■ To do
Could you please find each line in the records that contains the word "button" and copy it?

■ Given entries
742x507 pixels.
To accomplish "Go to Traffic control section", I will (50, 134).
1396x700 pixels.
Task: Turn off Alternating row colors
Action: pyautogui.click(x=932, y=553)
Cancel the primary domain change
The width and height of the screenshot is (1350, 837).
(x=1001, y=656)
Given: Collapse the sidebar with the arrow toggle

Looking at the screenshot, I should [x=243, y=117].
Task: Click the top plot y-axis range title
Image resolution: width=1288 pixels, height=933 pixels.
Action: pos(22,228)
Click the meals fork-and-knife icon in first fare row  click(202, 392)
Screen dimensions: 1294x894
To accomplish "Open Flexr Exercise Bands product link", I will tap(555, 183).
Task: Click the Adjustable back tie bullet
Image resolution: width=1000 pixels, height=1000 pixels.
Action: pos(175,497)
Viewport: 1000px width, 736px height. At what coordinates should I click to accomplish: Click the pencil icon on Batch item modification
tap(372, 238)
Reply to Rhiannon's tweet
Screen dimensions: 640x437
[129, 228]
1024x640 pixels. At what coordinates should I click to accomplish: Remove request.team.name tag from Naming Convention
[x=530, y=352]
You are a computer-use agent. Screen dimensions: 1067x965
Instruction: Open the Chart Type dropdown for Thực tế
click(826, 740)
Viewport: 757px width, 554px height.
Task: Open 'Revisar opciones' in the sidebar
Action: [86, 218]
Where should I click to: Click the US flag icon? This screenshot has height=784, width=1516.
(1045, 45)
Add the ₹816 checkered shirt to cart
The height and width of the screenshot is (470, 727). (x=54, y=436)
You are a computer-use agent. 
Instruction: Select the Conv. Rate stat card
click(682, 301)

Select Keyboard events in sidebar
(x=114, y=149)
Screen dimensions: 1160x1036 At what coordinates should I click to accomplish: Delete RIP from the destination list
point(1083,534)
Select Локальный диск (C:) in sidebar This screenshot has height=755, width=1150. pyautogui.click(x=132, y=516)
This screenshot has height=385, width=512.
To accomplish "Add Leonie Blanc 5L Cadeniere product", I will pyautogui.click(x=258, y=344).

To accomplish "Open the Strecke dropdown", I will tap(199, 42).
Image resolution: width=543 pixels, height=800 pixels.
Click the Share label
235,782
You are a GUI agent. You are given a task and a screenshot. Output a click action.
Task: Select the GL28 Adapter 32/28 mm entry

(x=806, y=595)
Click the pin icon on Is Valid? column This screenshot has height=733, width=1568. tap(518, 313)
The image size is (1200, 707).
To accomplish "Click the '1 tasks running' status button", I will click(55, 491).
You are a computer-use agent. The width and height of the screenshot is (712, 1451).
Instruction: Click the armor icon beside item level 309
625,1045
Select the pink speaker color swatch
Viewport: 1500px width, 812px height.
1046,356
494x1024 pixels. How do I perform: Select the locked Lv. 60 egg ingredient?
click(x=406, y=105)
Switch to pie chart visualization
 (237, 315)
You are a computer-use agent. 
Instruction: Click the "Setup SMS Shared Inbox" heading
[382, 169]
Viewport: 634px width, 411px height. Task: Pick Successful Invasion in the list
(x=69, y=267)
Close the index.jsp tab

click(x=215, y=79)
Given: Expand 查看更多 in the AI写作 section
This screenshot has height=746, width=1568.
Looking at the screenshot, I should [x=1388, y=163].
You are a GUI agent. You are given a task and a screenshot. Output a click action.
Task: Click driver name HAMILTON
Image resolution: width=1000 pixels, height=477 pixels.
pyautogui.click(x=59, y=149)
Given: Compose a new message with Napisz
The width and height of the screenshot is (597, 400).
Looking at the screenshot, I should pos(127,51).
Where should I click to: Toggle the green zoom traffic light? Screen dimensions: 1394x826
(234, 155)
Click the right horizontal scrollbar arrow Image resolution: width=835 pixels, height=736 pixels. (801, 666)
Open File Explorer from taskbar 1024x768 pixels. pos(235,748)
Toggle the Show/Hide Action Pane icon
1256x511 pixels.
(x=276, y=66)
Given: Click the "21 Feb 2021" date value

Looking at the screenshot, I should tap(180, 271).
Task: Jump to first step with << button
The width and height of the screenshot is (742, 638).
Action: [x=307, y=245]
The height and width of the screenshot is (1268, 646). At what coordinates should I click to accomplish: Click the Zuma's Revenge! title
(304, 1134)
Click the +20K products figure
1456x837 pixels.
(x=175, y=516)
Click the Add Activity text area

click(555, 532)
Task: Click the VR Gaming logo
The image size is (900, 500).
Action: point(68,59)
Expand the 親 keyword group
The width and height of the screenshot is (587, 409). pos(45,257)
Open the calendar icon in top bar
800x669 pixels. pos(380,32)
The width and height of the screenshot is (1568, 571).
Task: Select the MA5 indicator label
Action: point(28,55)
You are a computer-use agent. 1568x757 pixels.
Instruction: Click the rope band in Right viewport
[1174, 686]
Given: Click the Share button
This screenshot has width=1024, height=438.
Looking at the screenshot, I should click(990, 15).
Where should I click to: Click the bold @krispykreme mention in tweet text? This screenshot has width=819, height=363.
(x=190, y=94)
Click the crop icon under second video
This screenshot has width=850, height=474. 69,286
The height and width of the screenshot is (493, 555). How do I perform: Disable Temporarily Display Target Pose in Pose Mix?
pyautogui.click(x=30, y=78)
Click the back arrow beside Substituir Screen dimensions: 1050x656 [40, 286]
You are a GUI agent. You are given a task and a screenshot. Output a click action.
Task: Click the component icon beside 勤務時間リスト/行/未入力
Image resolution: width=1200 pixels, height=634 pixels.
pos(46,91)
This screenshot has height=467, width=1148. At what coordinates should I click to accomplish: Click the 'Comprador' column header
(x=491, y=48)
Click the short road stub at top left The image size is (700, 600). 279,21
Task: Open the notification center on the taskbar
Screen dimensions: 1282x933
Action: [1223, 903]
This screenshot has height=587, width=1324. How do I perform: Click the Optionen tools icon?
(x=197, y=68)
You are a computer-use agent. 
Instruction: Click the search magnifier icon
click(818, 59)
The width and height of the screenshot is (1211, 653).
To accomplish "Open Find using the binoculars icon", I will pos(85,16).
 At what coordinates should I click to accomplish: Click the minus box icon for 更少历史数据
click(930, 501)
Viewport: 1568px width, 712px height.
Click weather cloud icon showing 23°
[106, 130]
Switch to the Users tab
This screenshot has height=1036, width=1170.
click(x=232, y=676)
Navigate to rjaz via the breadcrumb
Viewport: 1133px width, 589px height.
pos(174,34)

■ Solution
To accomplish "Click the '1 tasks running' status button", I will click(55, 491).
Task: Jump to first step with << button
Given: Click the Share button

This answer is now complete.